Wed, 10/11/2017 - 7:00am

We are all about local news, events and people. As a weekly and a 24-7 website in a region that has towns not cities, we know you have an array of other sources for as much or as little national and state news as you like, and look to us to keep it local.

Occasionally, a state or national tragedy or other event is so major, we report it because we know it’s rightly on your mind, as it is ours. Our approach is to find a local perspective, like when the Boston Marathon was bombed in 2013 and we talked with people with local ties who were at the marathon or nearby; or two months later, when Edgecomb Selectman Jack Sarmanian, in Oklahoma helping tornado survivors as a Red Cross volunteer, found himself hunkered down in a hotel as a tornado moved past it.

People’s willingness to share those experiences when we reach out by phone, email or Facebook lets us report that important national news through local eyes.
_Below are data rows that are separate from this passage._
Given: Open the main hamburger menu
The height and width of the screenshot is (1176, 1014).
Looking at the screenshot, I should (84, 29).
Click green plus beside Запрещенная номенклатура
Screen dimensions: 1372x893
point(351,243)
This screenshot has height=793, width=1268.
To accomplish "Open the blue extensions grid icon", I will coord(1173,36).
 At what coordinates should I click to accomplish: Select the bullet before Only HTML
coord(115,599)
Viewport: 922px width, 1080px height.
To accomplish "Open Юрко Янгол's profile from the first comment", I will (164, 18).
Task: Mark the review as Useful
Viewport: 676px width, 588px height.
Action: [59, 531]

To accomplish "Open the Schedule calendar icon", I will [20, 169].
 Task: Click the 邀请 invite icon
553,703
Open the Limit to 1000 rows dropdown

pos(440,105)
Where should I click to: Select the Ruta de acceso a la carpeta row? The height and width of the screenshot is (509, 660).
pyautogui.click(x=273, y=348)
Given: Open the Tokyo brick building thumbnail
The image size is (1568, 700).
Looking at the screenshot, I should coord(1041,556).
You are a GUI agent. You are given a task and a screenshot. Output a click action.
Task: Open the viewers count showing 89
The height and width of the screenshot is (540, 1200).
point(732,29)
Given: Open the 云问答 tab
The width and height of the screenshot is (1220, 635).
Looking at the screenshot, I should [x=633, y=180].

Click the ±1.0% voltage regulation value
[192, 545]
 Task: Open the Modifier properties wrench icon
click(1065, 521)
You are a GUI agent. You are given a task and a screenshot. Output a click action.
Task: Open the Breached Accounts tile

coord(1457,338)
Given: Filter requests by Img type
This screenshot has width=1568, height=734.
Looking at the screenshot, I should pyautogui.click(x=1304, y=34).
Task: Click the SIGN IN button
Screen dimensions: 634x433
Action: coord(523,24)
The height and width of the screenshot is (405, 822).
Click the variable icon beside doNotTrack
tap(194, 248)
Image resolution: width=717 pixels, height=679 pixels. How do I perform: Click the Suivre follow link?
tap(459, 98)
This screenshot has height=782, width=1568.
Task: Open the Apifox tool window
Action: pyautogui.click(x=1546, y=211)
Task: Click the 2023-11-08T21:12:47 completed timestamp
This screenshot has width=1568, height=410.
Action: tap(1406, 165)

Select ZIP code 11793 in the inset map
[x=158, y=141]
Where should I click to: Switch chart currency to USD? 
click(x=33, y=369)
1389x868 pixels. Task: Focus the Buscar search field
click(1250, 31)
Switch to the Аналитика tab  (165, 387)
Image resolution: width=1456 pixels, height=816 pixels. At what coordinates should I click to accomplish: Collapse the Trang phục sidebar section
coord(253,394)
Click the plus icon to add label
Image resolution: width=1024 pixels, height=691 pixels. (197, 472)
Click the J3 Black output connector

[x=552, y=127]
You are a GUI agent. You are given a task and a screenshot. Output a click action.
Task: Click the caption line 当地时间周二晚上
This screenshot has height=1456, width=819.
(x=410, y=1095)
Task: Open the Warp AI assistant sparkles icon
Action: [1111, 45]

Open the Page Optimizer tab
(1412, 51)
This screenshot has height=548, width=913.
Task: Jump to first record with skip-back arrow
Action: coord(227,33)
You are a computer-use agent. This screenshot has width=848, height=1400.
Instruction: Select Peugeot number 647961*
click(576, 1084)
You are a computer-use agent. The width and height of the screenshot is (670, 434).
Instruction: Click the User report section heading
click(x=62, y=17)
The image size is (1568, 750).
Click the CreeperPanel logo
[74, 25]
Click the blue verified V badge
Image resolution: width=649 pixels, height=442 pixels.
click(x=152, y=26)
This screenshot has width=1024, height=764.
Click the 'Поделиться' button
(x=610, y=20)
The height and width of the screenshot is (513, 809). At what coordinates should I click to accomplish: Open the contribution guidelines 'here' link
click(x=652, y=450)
We are there as a paper and a website and you as our readers are there because our fellow residents, former residents or residents’ relatives were there.

We tell also the stories of our towns responding to national events through fundraisers like the hurricane relief one the Girl Scouts just did; or last week’s vigil at First Congregational Church in the wake of the Las Vegas killings.

For one crisis after another, nature or man-made, the Midcoast has reached out in moral or financial support. Those instances plus the ones where someone local was at or near the national event, make that emergency or tragedy local news, as well, and show we’re all connected, across the miles.